Menurut dia, pemerintah juga perlu menelusuri pola perekrutan yang digunakan. Jika benar terdapat jaringan yang menawarkan pekerjaan kepada WNI dengan tujuan tertentu, tetapi kemudian mengarahkan mereka ke dinas militer asing, hal tersebut perlu mendapat perhatian serius.

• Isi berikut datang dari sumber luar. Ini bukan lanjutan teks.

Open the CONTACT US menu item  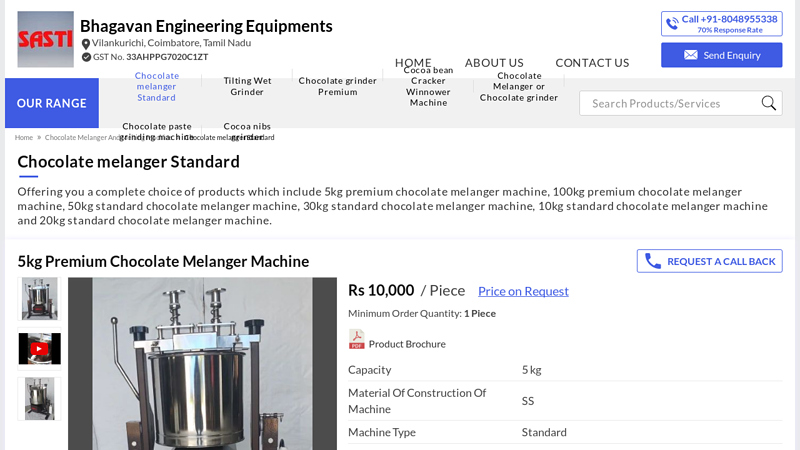[x=592, y=62]
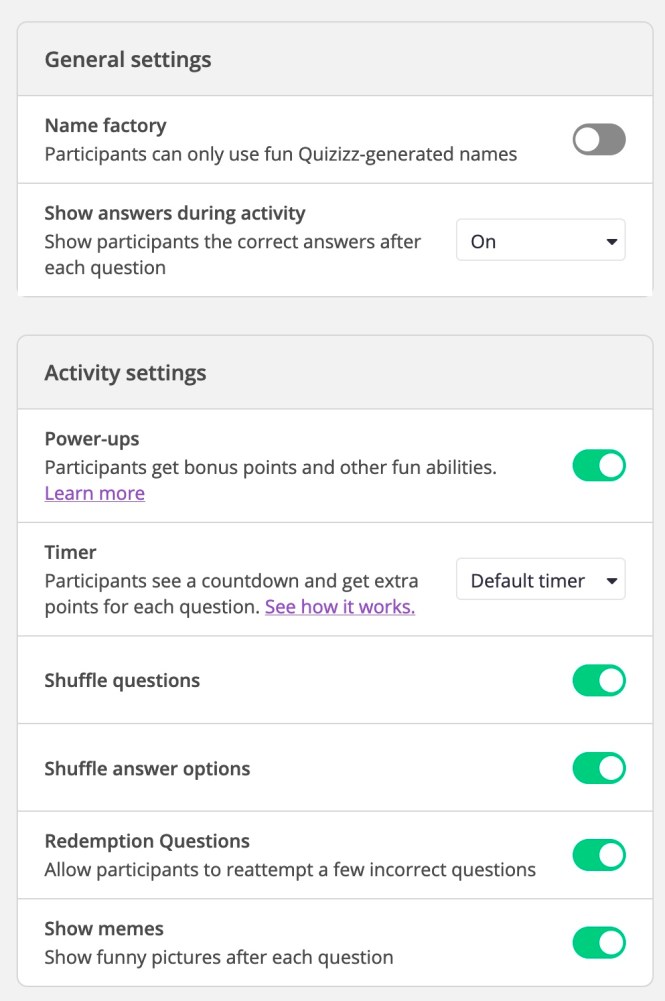
Task: Open the Power-ups Learn more link
Action: (x=94, y=493)

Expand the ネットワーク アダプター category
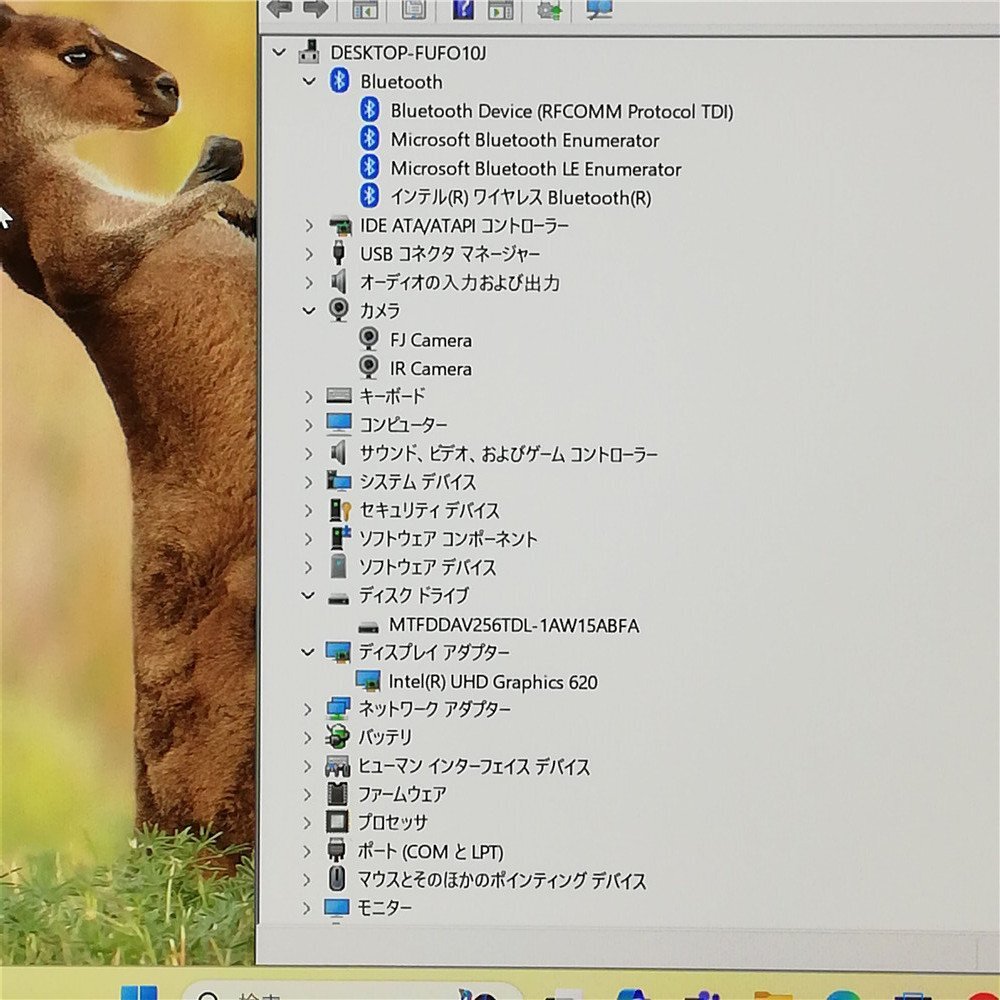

“Kita perlu mengetahui siapa yang merekrut, bagaimana mereka direkrut, apa yang dijanjikan, dan apakah sejak awal mereka mengetahui bahwa mereka akan ditempatkan dalam dinas militer. Ini penting untuk menentukan apakah mereka secara sadar mengambil keputusan tersebut atau justru menjadi korban eksploitasi.”